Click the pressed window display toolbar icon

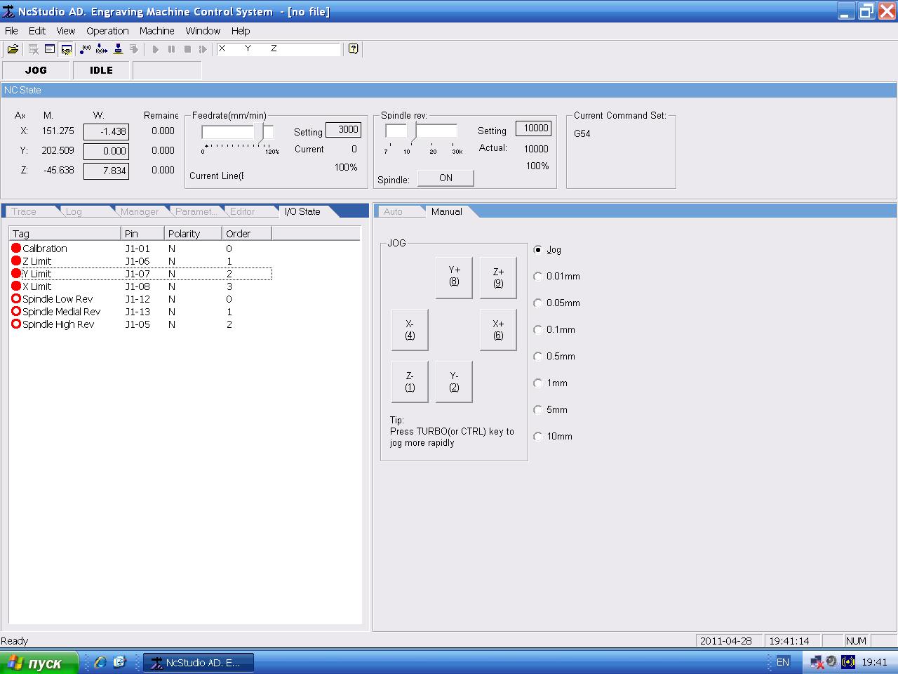[67, 49]
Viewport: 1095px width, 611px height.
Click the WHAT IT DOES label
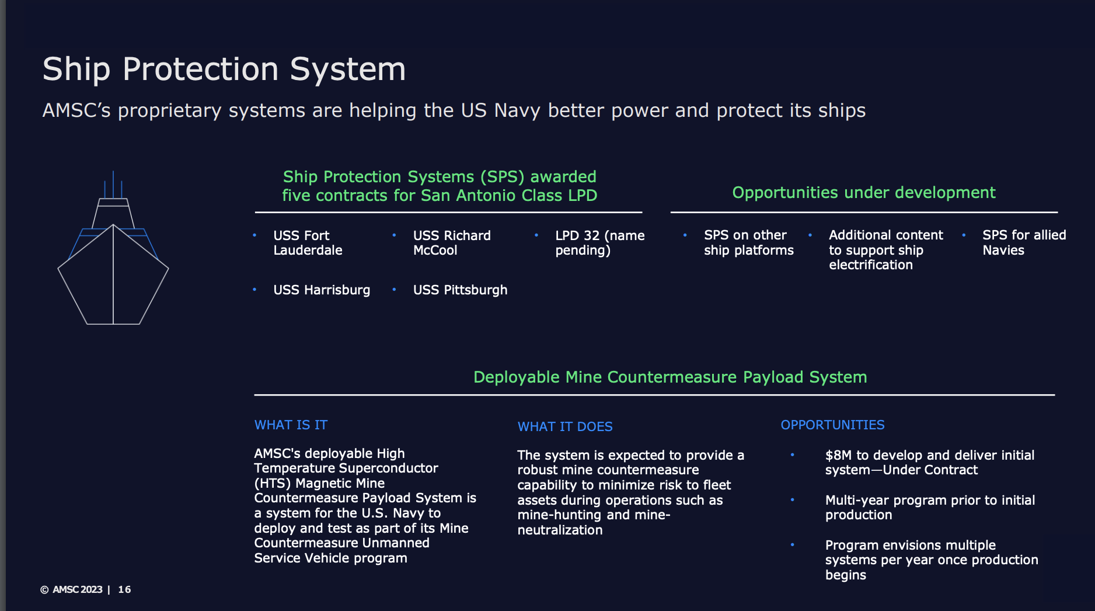point(565,426)
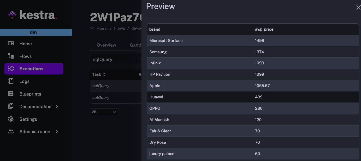Click the Settings gear icon

pyautogui.click(x=11, y=119)
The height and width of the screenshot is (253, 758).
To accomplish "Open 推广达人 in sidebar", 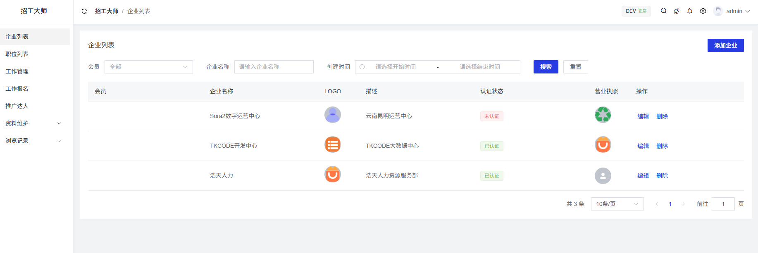I will 17,106.
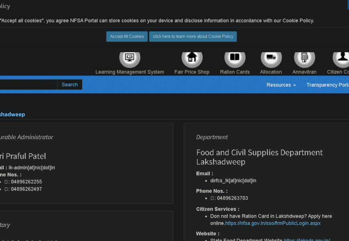Open the frmPublicLogin ration card application link
This screenshot has width=349, height=241.
coord(273,223)
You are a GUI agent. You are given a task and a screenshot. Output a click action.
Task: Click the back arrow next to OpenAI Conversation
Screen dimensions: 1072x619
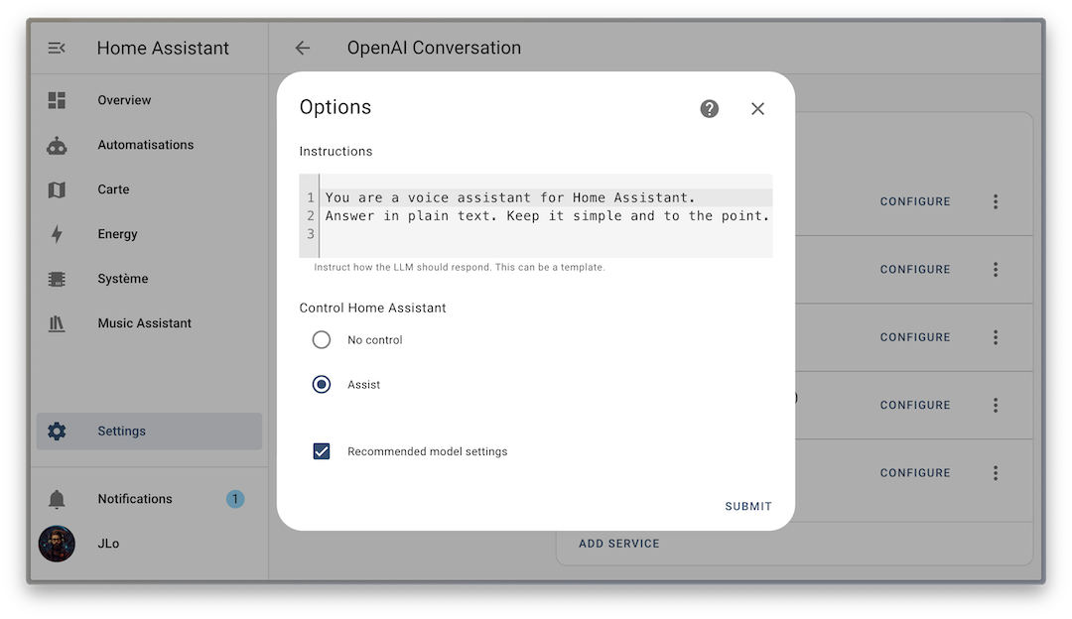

------------------------

* _EXERCISE DESCRIPTION_
Give back exactly the run of lines that opens the material above and ends at the line with "The height and". Omit the pictures.

* _ANSWER FOR THE TASK_
Click the pressed window display toolbar icon

[67, 49]
Viewport: 1095px width, 611px height.
Click the WHAT IT DOES label
point(565,426)
Click the Settings gear icon

pyautogui.click(x=11, y=119)
The height and width of the screenshot is (253, 758).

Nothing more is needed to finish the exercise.